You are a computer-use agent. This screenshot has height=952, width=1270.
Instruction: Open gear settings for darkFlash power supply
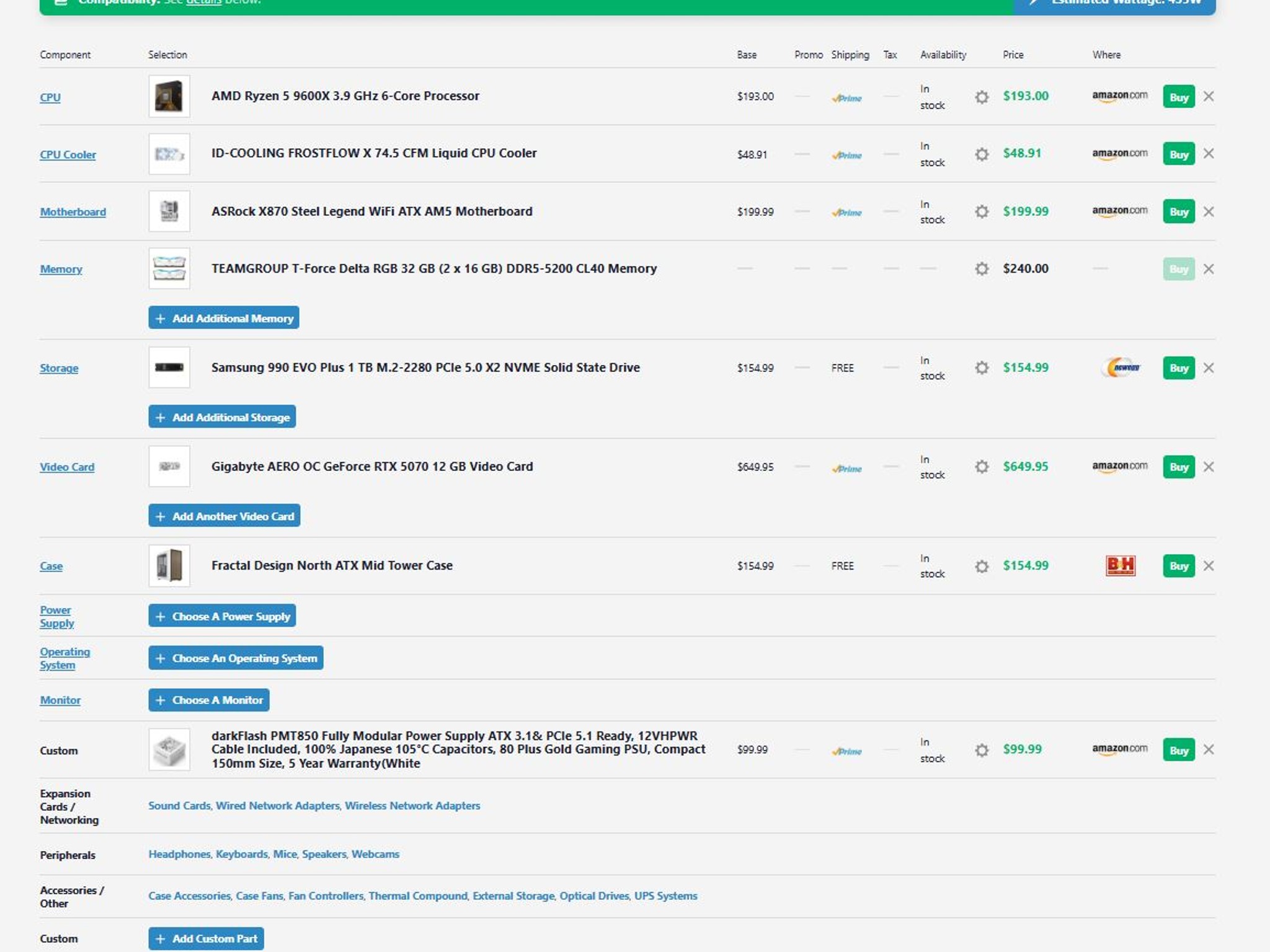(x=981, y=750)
* * * * * * *
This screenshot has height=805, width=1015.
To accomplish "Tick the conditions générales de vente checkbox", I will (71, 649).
* * * * * * *
What you have to do: Extract each line of the data above that contains the string "screenshot", matching case exactly.

Written solution:
You are a computer-use agent. This screenshot has height=952, width=1270.
This screenshot has height=805, width=1015.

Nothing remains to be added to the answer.